De Anza College Chinese Cinema in Global Perspective Discussion
Description
LTEA 120 Chinese Films: Chinese Cinema in Global Perspective
Spring 2022
Session 7: Cinema and the Nation: Literature on Screen
Study and Discussion Questions
1. Read the short story “New Year’s Sacrifice” (1924) and then watch the film New Year’s
Sacrifice (1956). How are these two works connected to each other? How does the film
adapt the story for the screen? What is the message Lu Xun seeks to convey in the
original story, and how is it enhanced in the film? How do both the story and the film
present incisive cultural critique of the entire social and cultural system by focusing
closely on the life and fate of one female protagonist?
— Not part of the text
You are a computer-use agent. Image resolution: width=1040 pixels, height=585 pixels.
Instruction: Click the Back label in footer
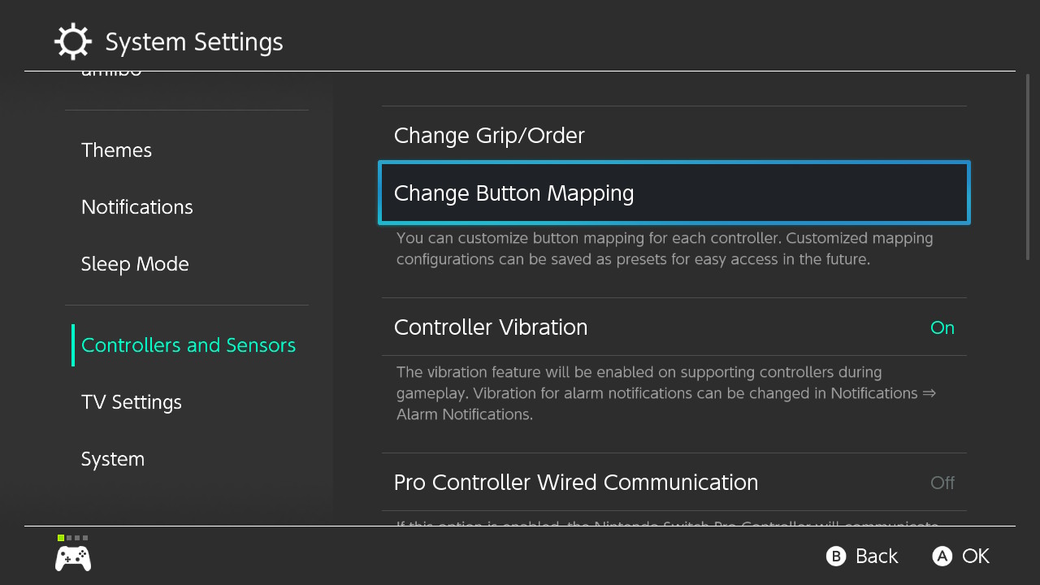click(877, 556)
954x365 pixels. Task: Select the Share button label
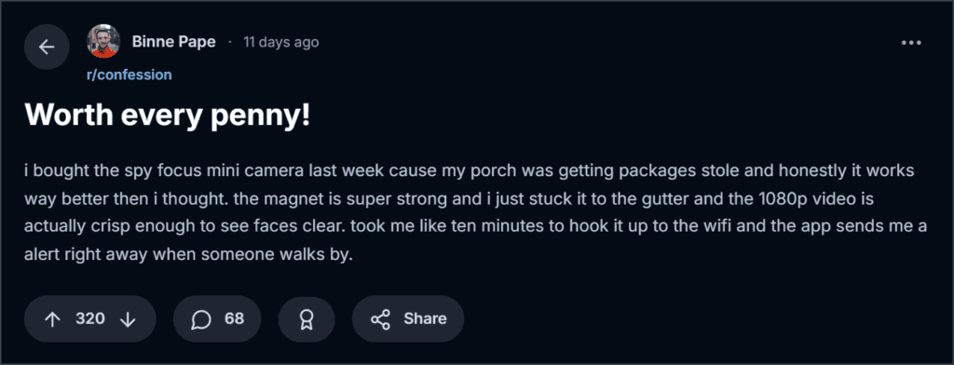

2. Consider the two films This Life is Mine and New Year’s Sacrifice within the historical
context in which they were created. How do both of these films reflect contemporary
lived reality while also engaging and conveying ideological messages? How are both of
these films social realist works, albeit in different ways? Explain.
3. Re–read and think about Yingjin Zhang’s chapter in Chinese National Cinema What do
you learn about the situation of filmmakers, artists, and intellectuals during the highly
ideological socialist years? How did the power of the nation–state impact filmmaker’s
work? Discuss.
4. Re–read and think about Jessica Ka Yee Chan’s text “Literature on Screen: Recasting
Hollywood Narration in Family Melodrama.” How does the family become a microcosm
of the nation in many of the films made during the socialist era, and how do we see this
particularly clearly in the film New Year’s Sacrifice? What is classical Hollywood
narration, and how do we see its impact on the film This Life is Mine?
5. In both films we watched for today, you see the portrayal of absolute villains,
melodrama, and sympathy for the main protagonist? Yet, at the same time, the two films
are very different. Compare and contrast the way we as spectators respond to key
elements of the visual text, and how the films affect us similarly and differently?
6. Think about these two films in relation to films we viewed earlier, particularly the films
made in the 1930’s and 1920’s? How can we see that the earlier films belong to the mode
of “social realism,” whereas these 1950’s films are more strongly ideological “socialist
realist” works. How do the concept of the nation and the power of ideology play a role in
this evolution of film style? Explain.